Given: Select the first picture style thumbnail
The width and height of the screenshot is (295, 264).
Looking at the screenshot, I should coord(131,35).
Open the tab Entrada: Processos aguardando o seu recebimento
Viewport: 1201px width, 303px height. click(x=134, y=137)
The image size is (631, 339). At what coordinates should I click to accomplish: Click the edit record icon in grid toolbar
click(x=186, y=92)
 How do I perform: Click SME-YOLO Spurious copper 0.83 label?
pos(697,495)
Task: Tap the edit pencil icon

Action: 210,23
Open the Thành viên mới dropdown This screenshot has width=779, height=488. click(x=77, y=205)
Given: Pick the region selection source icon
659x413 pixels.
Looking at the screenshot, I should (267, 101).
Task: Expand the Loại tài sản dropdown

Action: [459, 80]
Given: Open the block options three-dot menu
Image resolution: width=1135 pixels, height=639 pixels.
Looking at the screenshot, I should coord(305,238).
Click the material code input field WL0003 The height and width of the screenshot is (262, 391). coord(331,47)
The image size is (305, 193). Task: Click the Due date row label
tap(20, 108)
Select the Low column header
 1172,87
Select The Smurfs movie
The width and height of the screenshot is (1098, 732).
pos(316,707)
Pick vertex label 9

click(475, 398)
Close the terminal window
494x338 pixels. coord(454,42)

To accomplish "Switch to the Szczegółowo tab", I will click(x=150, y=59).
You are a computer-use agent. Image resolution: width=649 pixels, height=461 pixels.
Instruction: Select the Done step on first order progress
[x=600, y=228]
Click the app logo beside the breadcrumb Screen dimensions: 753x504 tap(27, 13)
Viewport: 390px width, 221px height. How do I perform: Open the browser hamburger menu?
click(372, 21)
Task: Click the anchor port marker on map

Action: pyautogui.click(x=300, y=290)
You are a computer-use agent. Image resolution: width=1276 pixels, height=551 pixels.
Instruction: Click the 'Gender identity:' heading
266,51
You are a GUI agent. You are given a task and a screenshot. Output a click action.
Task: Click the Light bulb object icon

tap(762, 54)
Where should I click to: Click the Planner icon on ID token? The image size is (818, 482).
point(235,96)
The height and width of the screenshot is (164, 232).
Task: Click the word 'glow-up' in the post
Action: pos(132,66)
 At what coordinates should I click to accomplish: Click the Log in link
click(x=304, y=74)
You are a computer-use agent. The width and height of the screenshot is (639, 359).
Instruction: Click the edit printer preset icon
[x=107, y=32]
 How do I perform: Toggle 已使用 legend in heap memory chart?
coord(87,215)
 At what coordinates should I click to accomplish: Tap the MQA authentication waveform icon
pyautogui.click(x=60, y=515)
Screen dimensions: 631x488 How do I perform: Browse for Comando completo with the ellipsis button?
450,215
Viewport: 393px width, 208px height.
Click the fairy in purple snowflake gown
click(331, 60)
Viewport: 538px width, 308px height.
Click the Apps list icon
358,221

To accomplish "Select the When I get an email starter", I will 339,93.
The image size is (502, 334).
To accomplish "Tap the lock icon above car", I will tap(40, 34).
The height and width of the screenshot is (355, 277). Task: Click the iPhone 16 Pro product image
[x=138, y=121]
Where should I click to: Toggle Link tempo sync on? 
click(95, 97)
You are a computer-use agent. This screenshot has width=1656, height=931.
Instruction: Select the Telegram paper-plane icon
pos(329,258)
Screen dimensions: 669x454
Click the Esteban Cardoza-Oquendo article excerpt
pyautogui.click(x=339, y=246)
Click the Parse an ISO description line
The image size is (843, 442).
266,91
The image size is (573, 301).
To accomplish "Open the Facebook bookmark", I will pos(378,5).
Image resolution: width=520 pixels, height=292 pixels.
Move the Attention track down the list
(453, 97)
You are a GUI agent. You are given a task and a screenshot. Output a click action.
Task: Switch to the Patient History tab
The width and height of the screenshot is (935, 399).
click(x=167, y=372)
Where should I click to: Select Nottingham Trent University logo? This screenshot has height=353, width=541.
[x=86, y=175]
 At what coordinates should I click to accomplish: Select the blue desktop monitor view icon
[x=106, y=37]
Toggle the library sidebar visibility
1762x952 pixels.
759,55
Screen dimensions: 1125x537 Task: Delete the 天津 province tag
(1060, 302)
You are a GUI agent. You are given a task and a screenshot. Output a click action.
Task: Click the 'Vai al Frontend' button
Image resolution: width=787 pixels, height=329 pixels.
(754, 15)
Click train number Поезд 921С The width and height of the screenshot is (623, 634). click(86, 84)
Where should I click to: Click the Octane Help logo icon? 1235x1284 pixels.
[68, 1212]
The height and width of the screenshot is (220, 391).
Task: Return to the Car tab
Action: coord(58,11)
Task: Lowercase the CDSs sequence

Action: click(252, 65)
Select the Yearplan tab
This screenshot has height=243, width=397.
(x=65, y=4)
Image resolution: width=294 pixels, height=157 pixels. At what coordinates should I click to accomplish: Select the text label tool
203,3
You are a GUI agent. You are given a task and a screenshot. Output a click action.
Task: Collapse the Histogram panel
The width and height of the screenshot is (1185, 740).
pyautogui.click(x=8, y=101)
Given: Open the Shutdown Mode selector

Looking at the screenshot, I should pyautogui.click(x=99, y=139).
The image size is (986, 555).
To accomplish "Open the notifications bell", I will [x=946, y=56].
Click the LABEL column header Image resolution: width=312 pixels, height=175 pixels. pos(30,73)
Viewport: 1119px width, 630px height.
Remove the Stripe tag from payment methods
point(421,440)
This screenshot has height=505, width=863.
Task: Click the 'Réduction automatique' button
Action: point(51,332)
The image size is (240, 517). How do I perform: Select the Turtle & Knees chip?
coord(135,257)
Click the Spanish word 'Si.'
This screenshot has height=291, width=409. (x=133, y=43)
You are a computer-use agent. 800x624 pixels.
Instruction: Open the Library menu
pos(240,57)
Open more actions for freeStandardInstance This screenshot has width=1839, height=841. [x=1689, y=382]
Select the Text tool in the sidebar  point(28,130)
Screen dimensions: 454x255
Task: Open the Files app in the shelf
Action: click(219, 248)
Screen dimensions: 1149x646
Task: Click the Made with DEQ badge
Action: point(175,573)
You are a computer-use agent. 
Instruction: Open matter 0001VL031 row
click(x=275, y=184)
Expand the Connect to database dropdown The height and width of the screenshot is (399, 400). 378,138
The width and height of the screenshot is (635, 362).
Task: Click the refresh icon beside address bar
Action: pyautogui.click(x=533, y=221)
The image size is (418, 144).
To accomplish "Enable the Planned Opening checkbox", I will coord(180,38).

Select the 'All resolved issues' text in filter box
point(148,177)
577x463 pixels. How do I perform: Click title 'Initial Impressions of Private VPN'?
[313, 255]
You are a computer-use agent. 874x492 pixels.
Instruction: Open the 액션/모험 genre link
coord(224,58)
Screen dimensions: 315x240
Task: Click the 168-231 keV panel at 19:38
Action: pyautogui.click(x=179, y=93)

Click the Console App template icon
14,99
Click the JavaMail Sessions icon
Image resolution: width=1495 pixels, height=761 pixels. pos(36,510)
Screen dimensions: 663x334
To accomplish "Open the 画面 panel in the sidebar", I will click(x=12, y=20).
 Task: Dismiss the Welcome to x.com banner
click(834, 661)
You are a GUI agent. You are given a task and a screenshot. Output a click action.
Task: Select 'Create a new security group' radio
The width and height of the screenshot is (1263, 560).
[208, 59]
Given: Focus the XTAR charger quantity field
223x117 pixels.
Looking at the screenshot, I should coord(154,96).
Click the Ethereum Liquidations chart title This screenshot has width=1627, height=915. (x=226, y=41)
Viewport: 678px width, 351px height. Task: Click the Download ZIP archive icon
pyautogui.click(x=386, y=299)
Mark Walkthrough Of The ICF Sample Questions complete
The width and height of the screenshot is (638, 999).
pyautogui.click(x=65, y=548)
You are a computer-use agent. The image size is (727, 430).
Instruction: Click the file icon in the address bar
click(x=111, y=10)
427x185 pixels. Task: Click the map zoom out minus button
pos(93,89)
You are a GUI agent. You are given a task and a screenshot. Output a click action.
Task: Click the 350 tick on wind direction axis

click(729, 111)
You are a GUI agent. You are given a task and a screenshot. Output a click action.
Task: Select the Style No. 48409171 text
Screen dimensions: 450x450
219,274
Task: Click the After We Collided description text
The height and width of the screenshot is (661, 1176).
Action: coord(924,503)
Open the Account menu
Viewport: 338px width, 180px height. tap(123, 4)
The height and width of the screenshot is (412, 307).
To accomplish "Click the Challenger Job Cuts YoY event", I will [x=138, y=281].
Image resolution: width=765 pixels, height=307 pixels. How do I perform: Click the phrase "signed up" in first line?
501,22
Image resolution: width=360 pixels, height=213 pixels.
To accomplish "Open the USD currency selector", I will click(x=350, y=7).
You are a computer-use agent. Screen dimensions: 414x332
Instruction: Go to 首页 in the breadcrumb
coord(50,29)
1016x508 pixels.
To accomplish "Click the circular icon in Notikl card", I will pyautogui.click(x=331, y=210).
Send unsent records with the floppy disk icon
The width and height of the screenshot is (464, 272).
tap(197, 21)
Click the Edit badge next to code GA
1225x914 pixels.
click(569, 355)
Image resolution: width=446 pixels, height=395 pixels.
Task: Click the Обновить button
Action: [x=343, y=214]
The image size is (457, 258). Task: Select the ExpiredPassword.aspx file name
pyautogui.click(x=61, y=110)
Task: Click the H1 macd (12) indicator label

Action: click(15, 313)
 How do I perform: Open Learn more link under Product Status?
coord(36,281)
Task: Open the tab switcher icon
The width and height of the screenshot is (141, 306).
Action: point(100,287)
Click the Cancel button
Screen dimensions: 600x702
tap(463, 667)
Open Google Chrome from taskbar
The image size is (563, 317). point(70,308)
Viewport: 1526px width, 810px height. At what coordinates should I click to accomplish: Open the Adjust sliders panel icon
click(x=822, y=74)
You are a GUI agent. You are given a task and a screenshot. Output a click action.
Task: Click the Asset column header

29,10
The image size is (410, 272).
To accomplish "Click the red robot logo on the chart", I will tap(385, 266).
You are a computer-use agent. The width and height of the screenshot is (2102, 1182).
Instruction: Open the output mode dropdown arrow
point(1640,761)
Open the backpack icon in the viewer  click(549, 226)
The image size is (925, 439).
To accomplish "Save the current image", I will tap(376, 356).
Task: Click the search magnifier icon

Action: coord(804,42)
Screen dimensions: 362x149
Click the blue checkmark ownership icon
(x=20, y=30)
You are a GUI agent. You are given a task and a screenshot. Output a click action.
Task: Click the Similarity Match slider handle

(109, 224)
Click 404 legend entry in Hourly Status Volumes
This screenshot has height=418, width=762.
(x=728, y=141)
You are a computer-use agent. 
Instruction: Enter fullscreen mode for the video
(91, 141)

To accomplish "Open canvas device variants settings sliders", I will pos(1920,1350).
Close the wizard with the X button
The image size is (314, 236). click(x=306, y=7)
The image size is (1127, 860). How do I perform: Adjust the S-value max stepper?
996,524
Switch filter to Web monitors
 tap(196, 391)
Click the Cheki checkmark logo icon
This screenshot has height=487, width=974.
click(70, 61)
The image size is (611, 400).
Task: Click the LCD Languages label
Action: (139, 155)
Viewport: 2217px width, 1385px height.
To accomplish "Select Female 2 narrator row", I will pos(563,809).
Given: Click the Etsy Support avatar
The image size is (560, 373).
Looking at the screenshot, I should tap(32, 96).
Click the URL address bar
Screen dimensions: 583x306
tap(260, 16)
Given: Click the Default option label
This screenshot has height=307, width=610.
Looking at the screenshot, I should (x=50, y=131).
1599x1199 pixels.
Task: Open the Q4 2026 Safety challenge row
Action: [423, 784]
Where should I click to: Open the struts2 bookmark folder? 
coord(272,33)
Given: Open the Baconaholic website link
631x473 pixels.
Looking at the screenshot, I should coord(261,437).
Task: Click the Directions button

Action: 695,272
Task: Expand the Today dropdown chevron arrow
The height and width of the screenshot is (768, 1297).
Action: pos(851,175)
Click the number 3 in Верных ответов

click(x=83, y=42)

-------

List everything from the beginning of the records above down to and including the line containing "Click the material" as a numbered list, leaving out any blank lines.

1. Given: Select the first picture style thumbnail
2. The width and height of the screenshot is (295, 264).
3. Looking at the screenshot, I should coord(131,35).
4. Open the tab Entrada: Processos aguardando o seu recebimento
5. Viewport: 1201px width, 303px height. click(x=134, y=137)
6. The image size is (631, 339). At what coordinates should I click to accomplish: Click the edit record icon in grid toolbar
7. click(x=186, y=92)
8.  How do I perform: Click SME-YOLO Spurious copper 0.83 label?
9. pos(697,495)
10. Task: Tap the edit pencil icon
11. Action: 210,23
12. Open the Thành viên mới dropdown This screenshot has width=779, height=488. click(x=77, y=205)
13. Given: Pick the region selection source icon
14. 659x413 pixels.
15. Looking at the screenshot, I should (267, 101).
16. Task: Expand the Loại tài sản dropdown
17. Action: [459, 80]
18. Given: Open the block options three-dot menu
19. Image resolution: width=1135 pixels, height=639 pixels.
20. Looking at the screenshot, I should coord(305,238).
21. Click the material code input field WL0003 The height and width of the screenshot is (262, 391). coord(331,47)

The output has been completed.